Electronique imprimé - flexible : Défis contemporains et applications de composants

Résumé :
Flexible and printed electronics refer to electronic devices and systems that are manufactured by printing or depositing electronic materials onto flexible substrates, such as plastic, paper, or textiles. These technologies enable the development of lightweight, bendable, and even stretchable electronic devices, which can be integrated into various products and applications. Sensors and systems in flexible and printed electronics play a crucial role in diverse fields such as healthcare, Internet of Things (IoT), robotics and prosthetics, automotive industry and so on. The advancement in materials, printing techniques, and manufacturing processes has significantly expanded the possibilities of flexible and printed electronics. These innovations have led to the development of a wide range of sensor-based systems that offer flexibility, cost-effectiveness, and adaptability for various industries and applications. In this lecture, a general overview of the printed electronics area will be given. Moreover, various flexible devices that were developed in microSENSES lab (https://microsenses.eee.uniwa.gr/) will be demonstrated along with the potential future prospects for improvement and adaptation to special applications.

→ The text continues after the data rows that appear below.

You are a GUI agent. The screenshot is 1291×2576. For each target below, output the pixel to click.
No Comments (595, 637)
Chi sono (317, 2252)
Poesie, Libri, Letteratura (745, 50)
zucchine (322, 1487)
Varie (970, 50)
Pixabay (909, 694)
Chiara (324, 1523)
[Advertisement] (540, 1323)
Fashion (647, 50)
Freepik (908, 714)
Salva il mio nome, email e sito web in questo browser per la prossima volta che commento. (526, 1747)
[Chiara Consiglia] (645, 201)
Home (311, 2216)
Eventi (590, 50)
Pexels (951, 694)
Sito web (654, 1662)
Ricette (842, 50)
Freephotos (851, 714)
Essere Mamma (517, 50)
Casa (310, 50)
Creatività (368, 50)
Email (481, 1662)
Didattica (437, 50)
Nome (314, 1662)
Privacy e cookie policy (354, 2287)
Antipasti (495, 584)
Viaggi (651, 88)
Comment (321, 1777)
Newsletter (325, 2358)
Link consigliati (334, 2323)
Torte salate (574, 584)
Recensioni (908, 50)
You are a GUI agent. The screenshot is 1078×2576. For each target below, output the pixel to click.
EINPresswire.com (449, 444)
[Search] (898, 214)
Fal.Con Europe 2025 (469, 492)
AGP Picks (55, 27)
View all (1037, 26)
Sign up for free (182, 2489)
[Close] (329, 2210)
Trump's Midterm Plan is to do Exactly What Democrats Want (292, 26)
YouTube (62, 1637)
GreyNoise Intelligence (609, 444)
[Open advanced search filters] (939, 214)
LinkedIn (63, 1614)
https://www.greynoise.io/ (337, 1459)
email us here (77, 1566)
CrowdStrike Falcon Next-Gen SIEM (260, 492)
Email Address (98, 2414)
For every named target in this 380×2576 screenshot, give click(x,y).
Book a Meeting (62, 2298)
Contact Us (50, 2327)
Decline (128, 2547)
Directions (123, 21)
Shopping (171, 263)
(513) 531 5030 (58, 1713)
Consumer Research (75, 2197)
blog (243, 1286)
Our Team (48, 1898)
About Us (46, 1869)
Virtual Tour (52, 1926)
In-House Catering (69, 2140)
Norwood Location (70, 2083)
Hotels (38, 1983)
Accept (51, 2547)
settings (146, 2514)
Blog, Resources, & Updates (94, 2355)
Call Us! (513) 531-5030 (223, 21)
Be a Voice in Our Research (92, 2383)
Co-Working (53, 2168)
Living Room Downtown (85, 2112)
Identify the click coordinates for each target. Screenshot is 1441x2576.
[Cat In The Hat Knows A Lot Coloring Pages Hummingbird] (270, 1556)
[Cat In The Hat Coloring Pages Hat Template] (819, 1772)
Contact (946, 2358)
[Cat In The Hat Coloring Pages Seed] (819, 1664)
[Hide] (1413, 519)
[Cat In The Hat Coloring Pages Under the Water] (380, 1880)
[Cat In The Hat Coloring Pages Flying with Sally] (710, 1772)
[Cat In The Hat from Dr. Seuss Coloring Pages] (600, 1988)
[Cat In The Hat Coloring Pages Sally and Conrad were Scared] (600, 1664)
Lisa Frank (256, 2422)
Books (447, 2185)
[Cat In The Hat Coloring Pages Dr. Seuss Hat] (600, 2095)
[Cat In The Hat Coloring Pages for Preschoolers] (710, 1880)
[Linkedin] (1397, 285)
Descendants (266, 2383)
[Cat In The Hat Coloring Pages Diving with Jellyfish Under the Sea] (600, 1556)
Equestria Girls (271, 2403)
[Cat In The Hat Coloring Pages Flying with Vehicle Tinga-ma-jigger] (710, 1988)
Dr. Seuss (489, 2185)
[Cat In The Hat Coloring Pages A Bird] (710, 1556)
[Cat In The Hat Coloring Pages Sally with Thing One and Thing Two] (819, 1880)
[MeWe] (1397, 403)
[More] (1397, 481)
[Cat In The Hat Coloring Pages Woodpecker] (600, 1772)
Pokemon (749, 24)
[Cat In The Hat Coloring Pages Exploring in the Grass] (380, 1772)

The evaluation of a multiparametric sensing device on paper fabricated by inkjet printing will be presenting, for applications such as smart packaging-labeling and disposable biosensors, where biocompatibility and low cost are key factors. The device is able to measure simultaneously relative humidity, temperature, and compressive and tensile bending. The development and evaluation of a fully printed multi-directional thermal flow sensor on PET substrate will also be presented. The device consists of conductive Ag tracks and printed thermistors based on BaTiO3, activated carbon and a solvent based thermoset polymeric system. The device was capable of successfully detecting the flow direction throughout the flow range without being affected by the flow magnitude.
Thermal sensors are mainly based on selective heating of specific areas, which in most of the cases is a critical feature for both the operation and the performance of the thermal device. We will demonstrate the evaluation of the thermoelectrical response of two graphitic materials, namely a) a commercial graphene (Gr) ink and b) a custom functionalized reduced graphene oxide (f-rGO) ink in the range of -40 to 100 oC. The inkjet-printed devices were evaluated as microheaters, in order to exploit their advantage for cost-effective production with minimal material waste. Both static and dynamic evaluation was performed in order to study the device behaviors and extract the corresponding parameters.